Wissenschaftsfreiheit gestärkt: Kriminologie braucht Vertraulichkeit

Die Staatsanwaltschaft hat kriminologische Forschungsinterviews beschlagnahmt. Das war unzulässig, sagt das Bundesverfassungsgericht.

Eine uniformierte Person schließt eine Zelle auf.

Forschungsfreiheit der Kiriminologie: Interviews mit inhaftierten Islamisten geschützt Foto: Daniel Karmann/dpa

FREIBURG taz | Kriminologische For­sche­r:in­nen haben in der Regel ein Zeugnisverweigerungsrecht über ihre Gespräche mit Straftäter:innen. Das entschied jetzt das Bundesverfassungsgericht und verwies auf die Wissenschaftsfreiheit. Konkret ging es um ein Forschungsprojekt an der Universität Erlangen-Nürnberg. Der Psychologieprofessor Mark Stemmler untersuchte die „Islamistische Radikalisierung im Justizvollzug“.

Dabei führte er auch Interviews mit inhaftierten Islamisten und sicherte ihnen Vertraulichkeit zu.
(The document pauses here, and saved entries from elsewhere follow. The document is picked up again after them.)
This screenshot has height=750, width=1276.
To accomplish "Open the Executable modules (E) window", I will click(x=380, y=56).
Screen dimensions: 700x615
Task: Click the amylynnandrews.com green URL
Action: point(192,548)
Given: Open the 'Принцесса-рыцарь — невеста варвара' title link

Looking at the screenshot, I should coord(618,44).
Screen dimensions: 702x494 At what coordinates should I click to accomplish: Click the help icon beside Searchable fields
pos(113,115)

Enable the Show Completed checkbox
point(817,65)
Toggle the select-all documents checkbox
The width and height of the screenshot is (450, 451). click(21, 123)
In einem Informationsschreiben hieß es: „Wir haben Schweigepflicht und dürfen der Gefängnisleitung oder anderen Bediensteten nichts von dem erzählen, was sie uns sagen. Nur wenn Sie uns von einer geplanten Straftat erzählen, müssen wir das melden.“

Dann interessierte sich jedoch die Generalstaatsanwaltschaft München für einen von Stemmlers Interviewpartner, dem die Mitgliedschaft in der Terrormiliz IS vorgeworfen wurde. Die Staatsanwaltschaft verlangte die Rohdaten des Interviews heraus und erwirkte einen Durchsuchungsbeschluss.

Der Psychologe wehrte sich gegen die drohende Beschlagnahme, doch das Oberlandesgericht (OLG) München lehnte seine Beschwerde ab. Wissenschaftler hätten kein Zeugnisverweigerungsrecht. Anders als Journalisten seien sie nicht auf den Schutz ihrer Quellen angewiesen. Vielmehr müsse Wissenschaft transparent sein und die Quellen sogar veröffentlichen. Für den Professor gelte daher auch kein Durchsuchungs- und Beschlagnahmeverbot.
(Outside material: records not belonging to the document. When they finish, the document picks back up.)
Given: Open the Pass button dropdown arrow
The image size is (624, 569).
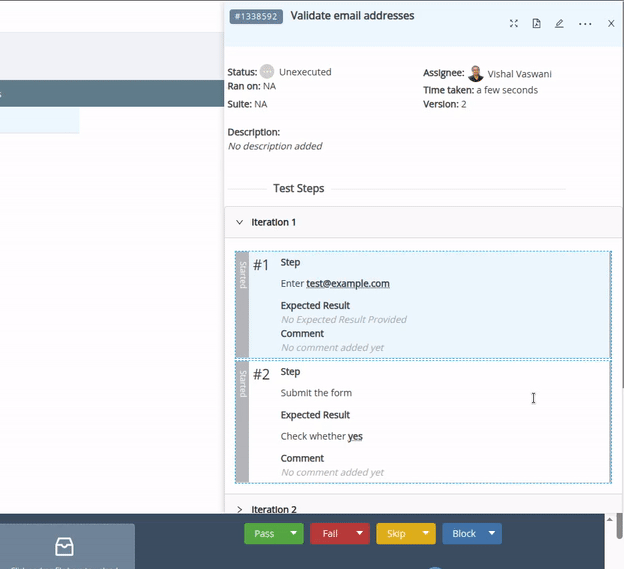Looking at the screenshot, I should pos(294,534).
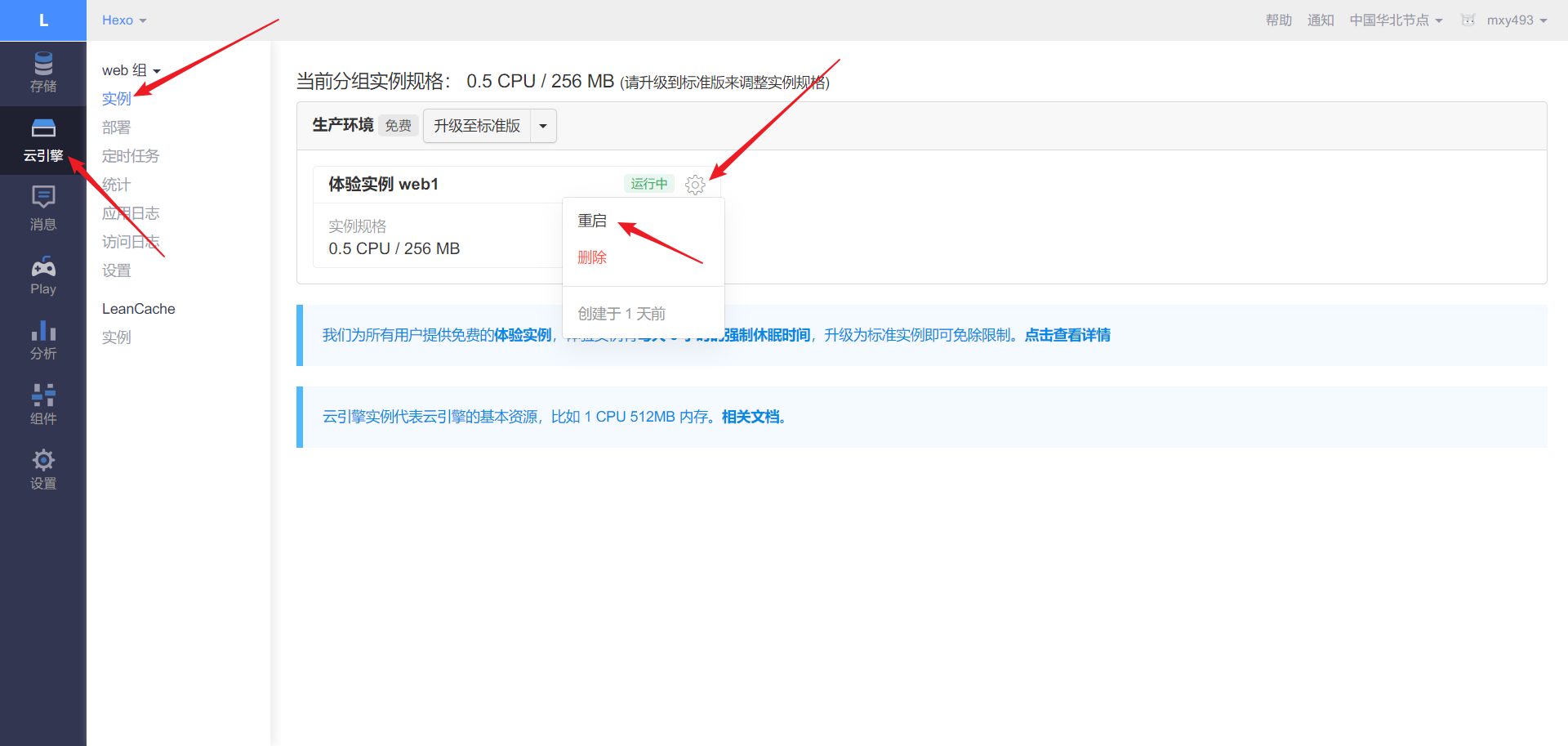Image resolution: width=1568 pixels, height=746 pixels.
Task: Open 定时任务 in the side navigation
Action: (x=131, y=156)
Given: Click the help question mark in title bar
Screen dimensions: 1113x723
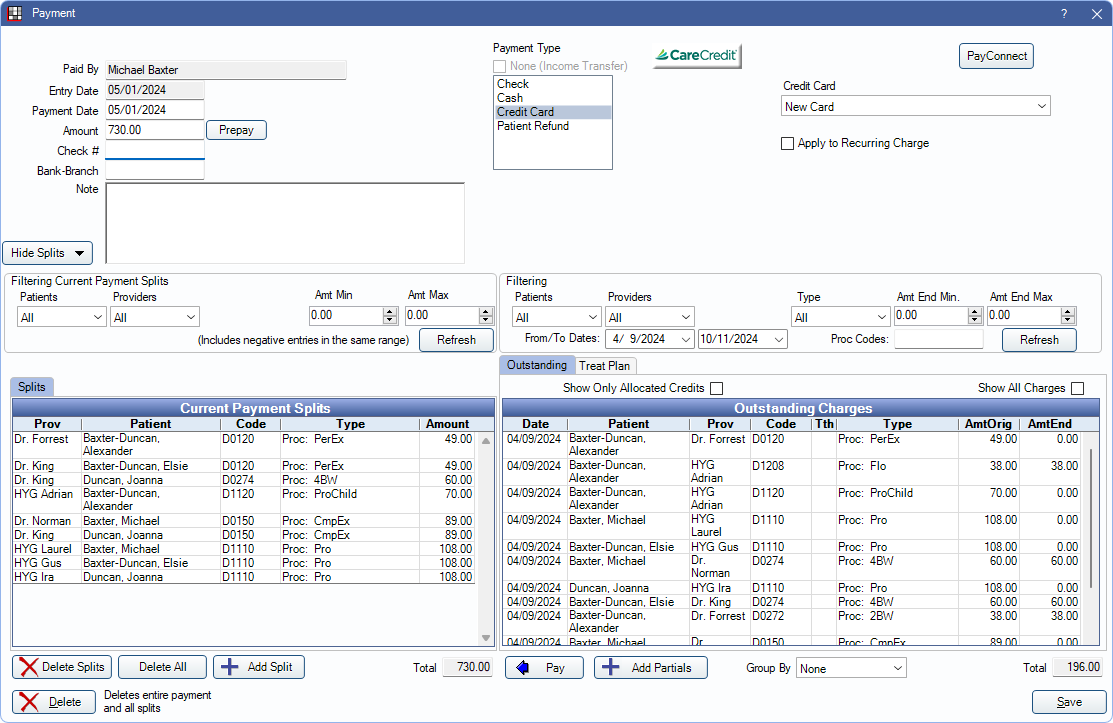Looking at the screenshot, I should click(x=1063, y=13).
Verfassungsbeschwerde unzulässig

Anschließend wandte sich der Psychologieprofessor an das Bundesverfassungsgericht und seine Verfassungsbeschwerde hätte fast Erfolg gehabt. Sie war aber unzulässig, weil sein Anwalt die Beschwerde zu spät einreichte. Eine mit drei Rich­te­r:in­nen besetzte Kammer des Verfassungsgerichts nutzte den Fall ganz unkonventionell dennoch, um klarzustellen, dass das OLG München falsch entschieden hatte. Es habe das Gewicht der Wissenschaftsfreiheit nicht angemessen berücksichtigt.

„Die Forschungsfreiheit umfasst auch die Erhebung und Vertraulichkeit von Daten im Rahmen wissenschaftlicher Forschungsprojekte“, heißt es in der Karlsruher Entscheidung. Sensible Daten seien oft nur unter Zusage der Vertraulichkeit zu erlangen. Bei kriminologischer Forschung über Straftaten sei dies sogar „offenkundig“, erklärten die Verfassungsrichter:innen.

Zwar müsse auch die Wissenschaftsfreiheit im Konflikfall mit anderen Verfassungsgütern abgewogen werden, so Karlsruhe. Auch die „effektive Strafrechtspflege“ sei vom Grundgesetz geschützt. Allerdings könne sich nicht nur die Staatsanwaltschaft, sondern auch der Kriminologe hierauf berufen. „Eine effektive Verhinderung von Straftaten setzt deshalb genau jene Forschung voraus, die durch den Zugriff auf ihre Daten zum Zwecke der konkreten Strafverfolgung erheblich erschwert oder verunmöglicht wird“, betonen die Verfassungsrichter:innen.

Im konkreten Fall hatte die Staatsanwaltschaft die wissenschaftlichen Daten schon längst ausgewertet. Deshalb war das verspätete Einreichen der Verfassungsbeschwerde hier letztlich wohl kein großes Malheur. Für die Zukunft ist nun jedoch klargestellt, dass die Staatsanwaltschaft Vertraulichkeitszusagen von Kriminologen beachten muss.